Lines of data –

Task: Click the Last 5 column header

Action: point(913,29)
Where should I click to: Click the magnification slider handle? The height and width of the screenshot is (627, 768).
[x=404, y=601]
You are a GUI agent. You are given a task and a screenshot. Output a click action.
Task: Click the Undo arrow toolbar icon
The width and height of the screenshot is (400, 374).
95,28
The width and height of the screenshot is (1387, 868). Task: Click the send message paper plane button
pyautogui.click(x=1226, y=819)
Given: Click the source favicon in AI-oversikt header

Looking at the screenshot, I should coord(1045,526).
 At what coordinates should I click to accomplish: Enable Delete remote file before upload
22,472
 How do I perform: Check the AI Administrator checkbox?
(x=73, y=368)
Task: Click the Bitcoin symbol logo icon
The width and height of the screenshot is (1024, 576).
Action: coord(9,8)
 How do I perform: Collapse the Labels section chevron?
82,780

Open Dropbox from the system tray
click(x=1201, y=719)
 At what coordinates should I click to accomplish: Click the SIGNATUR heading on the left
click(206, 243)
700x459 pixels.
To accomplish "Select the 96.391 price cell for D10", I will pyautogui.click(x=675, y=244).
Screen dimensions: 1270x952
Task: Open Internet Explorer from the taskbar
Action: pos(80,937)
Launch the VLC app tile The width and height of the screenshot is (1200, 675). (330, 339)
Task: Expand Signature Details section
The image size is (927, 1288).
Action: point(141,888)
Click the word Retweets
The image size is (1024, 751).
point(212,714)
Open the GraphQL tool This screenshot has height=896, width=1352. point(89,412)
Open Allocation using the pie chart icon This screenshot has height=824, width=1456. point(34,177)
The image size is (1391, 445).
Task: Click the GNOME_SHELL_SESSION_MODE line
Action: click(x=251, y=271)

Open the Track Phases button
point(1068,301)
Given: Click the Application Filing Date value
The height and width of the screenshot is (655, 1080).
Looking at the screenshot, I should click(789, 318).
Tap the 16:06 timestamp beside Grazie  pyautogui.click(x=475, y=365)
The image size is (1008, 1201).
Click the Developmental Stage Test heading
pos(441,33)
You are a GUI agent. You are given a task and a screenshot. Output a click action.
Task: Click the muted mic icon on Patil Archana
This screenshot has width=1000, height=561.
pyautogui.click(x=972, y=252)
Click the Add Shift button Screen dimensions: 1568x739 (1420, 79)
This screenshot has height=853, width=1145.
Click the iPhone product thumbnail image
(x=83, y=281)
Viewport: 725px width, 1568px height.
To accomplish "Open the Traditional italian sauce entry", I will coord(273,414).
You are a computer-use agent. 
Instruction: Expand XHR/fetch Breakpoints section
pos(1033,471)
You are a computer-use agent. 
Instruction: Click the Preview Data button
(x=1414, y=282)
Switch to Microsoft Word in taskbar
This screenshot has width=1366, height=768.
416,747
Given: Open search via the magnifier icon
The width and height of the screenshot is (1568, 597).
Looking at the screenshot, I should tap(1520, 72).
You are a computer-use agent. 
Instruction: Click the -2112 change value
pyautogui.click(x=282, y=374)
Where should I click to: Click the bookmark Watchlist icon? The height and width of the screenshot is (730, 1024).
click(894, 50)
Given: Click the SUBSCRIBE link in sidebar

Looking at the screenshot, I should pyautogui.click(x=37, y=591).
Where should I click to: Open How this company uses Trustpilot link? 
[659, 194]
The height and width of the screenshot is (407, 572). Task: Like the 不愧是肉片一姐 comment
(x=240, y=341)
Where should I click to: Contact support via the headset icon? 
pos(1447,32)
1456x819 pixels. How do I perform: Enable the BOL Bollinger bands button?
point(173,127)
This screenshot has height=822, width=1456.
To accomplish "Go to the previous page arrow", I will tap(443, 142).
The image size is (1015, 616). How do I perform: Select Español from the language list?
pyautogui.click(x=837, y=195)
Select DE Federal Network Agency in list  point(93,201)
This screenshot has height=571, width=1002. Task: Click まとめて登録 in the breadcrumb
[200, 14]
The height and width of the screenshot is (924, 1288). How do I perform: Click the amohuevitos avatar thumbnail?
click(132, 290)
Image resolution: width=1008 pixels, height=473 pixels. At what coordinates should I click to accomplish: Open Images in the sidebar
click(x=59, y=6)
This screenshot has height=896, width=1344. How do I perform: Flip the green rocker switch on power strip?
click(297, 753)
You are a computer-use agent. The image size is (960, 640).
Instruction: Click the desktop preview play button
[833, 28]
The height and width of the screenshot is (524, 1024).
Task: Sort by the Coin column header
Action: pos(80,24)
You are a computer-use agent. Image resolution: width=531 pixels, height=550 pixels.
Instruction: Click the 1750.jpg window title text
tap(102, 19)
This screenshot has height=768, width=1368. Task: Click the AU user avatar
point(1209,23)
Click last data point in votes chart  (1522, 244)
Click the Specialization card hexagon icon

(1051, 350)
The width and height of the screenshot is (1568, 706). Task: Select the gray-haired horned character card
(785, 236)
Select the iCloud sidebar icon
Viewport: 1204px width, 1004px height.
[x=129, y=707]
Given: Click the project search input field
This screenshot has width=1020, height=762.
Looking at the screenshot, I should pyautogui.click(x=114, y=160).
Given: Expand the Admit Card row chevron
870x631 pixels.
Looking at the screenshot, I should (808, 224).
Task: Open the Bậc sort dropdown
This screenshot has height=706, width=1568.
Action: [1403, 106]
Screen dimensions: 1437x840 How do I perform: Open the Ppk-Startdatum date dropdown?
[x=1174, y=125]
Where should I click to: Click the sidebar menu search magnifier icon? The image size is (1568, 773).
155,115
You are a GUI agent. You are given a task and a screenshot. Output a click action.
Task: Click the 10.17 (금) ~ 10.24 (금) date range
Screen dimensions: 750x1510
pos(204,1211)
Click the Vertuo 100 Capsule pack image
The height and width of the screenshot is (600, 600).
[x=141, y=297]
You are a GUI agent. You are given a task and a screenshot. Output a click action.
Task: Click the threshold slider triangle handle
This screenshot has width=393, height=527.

PROBLEM TO WORK ON – Render every line of the rows above as a JSON array of strings, one string per line, leaving out blank lines.

RESULT BELOW –
[
  "Task: Click the Last 5 column header",
  "Action: point(913,29)",
  "Where should I click to: Click the magnification slider handle? The height and width of the screenshot is (627, 768).",
  "[x=404, y=601]",
  "You are a GUI agent. You are given a task and a screenshot. Output a click action.",
  "Task: Click the Undo arrow toolbar icon",
  "The width and height of the screenshot is (400, 374).",
  "95,28",
  "The width and height of the screenshot is (1387, 868). Task: Click the send message paper plane button",
  "pyautogui.click(x=1226, y=819)",
  "Given: Click the source favicon in AI-oversikt header",
  "Looking at the screenshot, I should coord(1045,526).",
  " At what coordinates should I click to accomplish: Enable Delete remote file before upload",
  "22,472",
  " How do I perform: Check the AI Administrator checkbox?",
  "(x=73, y=368)",
  "Task: Click the Bitcoin symbol logo icon",
  "The width and height of the screenshot is (1024, 576).",
  "Action: coord(9,8)",
  " How do I perform: Collapse the Labels section chevron?",
  "82,780",
  "Open Dropbox from the system tray",
  "click(x=1201, y=719)",
  " At what coordinates should I click to accomplish: Click the SIGNATUR heading on the left",
  "click(206, 243)",
  "700x459 pixels.",
  "To accomplish \"Select the 96.391 price cell for D10\", I will pyautogui.click(x=675, y=244).",
  "Screen dimensions: 1270x952",
  "Task: Open Internet Explorer from the taskbar",
  "Action: pos(80,937)",
  "Launch the VLC app tile The width and height of the screenshot is (1200, 675). (330, 339)",
  "Task: Expand Signature Details section",
  "The image size is (927, 1288).",
  "Action: point(141,888)",
  "Click the word Retweets",
  "The image size is (1024, 751).",
  "point(212,714)",
  "Open the GraphQL tool This screenshot has height=896, width=1352. point(89,412)",
  "Open Allocation using the pie chart icon This screenshot has height=824, width=1456. point(34,177)",
  "The image size is (1391, 445).",
  "Task: Click the GNOME_SHELL_SESSION_MODE line",
  "Action: click(x=251, y=271)",
  "Open the Track Phases button",
  "point(1068,301)",
  "Given: Click the Application Filing Date value",
  "The height and width of the screenshot is (655, 1080).",
  "Looking at the screenshot, I should click(789, 318).",
  "Tap the 16:06 timestamp beside Grazie  pyautogui.click(x=475, y=365)",
  "The image size is (1008, 1201).",
  "Click the Developmental Stage Test heading",
  "pos(441,33)",
  "You are a GUI agent. You are given a task and a screenshot. Output a click action.",
  "Task: Click the muted mic icon on Patil Archana",
  "This screenshot has width=1000, height=561.",
  "pyautogui.click(x=972, y=252)",
  "Click the Add Shift button Screen dimensions: 1568x739 (1420, 79)",
  "This screenshot has height=853, width=1145.",
  "Click the iPhone product thumbnail image",
  "(x=83, y=281)",
  "Viewport: 725px width, 1568px height.",
  "To accomplish \"Open the Traditional italian sauce entry\", I will coord(273,414).",
  "You are a computer-use agent. ",
  "Instruction: Expand XHR/fetch Breakpoints section",
  "pos(1033,471)",
  "You are a computer-use agent. ",
  "Instruction: Click the Preview Data button",
  "(x=1414, y=282)",
  "Switch to Microsoft Word in taskbar",
  "This screenshot has width=1366, height=768.",
  "416,747",
  "Given: Open search via the magnifier icon",
  "The width and height of the screenshot is (1568, 597).",
  "Looking at the screenshot, I should tap(1520, 72).",
  "You are a computer-use agent. ",
  "Instruction: Click the -2112 change value",
  "pyautogui.click(x=282, y=374)",
  "Where should I click to: Click the bookmark Watchlist icon? The height and width of the screenshot is (730, 1024).",
  "click(894, 50)",
  "Given: Click the SUBSCRIBE link in sidebar",
  "Looking at the screenshot, I should pyautogui.click(x=37, y=591).",
  "Where should I click to: Open How this company uses Trustpilot link? ",
  "[659, 194]",
  "The height and width of the screenshot is (407, 572). Task: Like the 不愧是肉片一姐 comment",
  "(x=240, y=341)",
  "Where should I click to: Contact support via the headset icon? ",
  "pos(1447,32)",
  "1456x819 pixels. How do I perform: Enable the BOL Bollinger bands button?",
  "point(173,127)",
  "This screenshot has height=822, width=1456.",
  "To accomplish \"Go to the previous page arrow\", I will tap(443, 142).",
  "The image size is (1015, 616). How do I perform: Select Español from the language list?",
  "pyautogui.click(x=837, y=195)",
  "Select DE Federal Network Agency in list  point(93,201)",
  "This screenshot has height=571, width=1002. Task: Click まとめて登録 in the breadcrumb",
  "[200, 14]",
  "The height and width of the screenshot is (924, 1288). How do I perform: Click the amohuevitos avatar thumbnail?",
  "click(132, 290)",
  "Image resolution: width=1008 pixels, height=473 pixels. At what coordinates should I click to accomplish: Open Images in the sidebar",
  "click(x=59, y=6)",
  "This screenshot has height=896, width=1344. How do I perform: Flip the green rocker switch on power strip?",
  "click(297, 753)",
  "You are a computer-use agent. The image size is (960, 640).",
  "Instruction: Click the desktop preview play button",
  "[833, 28]",
  "The height and width of the screenshot is (524, 1024).",
  "Task: Sort by the Coin column header",
  "Action: pos(80,24)",
  "You are a computer-use agent. Image resolution: width=531 pixels, height=550 pixels.",
  "Instruction: Click the 1750.jpg window title text",
  "tap(102, 19)",
  "This screenshot has height=768, width=1368. Task: Click the AU user avatar",
  "point(1209,23)",
  "Click last data point in votes chart  (1522, 244)",
  "Click the Specialization card hexagon icon",
  "(1051, 350)",
  "The width and height of the screenshot is (1568, 706). Task: Select the gray-haired horned character card",
  "(785, 236)",
  "Select the iCloud sidebar icon",
  "Viewport: 1204px width, 1004px height.",
  "[x=129, y=707]",
  "Given: Click the project search input field",
  "This screenshot has width=1020, height=762.",
  "Looking at the screenshot, I should pyautogui.click(x=114, y=160).",
  "Given: Expand the Admit Card row chevron",
  "870x631 pixels.",
  "Looking at the screenshot, I should (808, 224).",
  "Task: Open the Bậc sort dropdown",
  "This screenshot has height=706, width=1568.",
  "Action: [1403, 106]",
  "Screen dimensions: 1437x840 How do I perform: Open the Ppk-Startdatum date dropdown?",
  "[x=1174, y=125]",
  "Where should I click to: Click the sidebar menu search magnifier icon? The image size is (1568, 773).",
  "155,115",
  "You are a GUI agent. You are given a task and a screenshot. Output a click action.",
  "Task: Click the 10.17 (금) ~ 10.24 (금) date range",
  "Screen dimensions: 750x1510",
  "pos(204,1211)",
  "Click the Vertuo 100 Capsule pack image",
  "The height and width of the screenshot is (600, 600).",
  "[x=141, y=297]",
  "You are a GUI agent. You are given a task and a screenshot. Output a click action.",
  "Task: Click the threshold slider triangle handle",
  "This screenshot has width=393, height=527."
]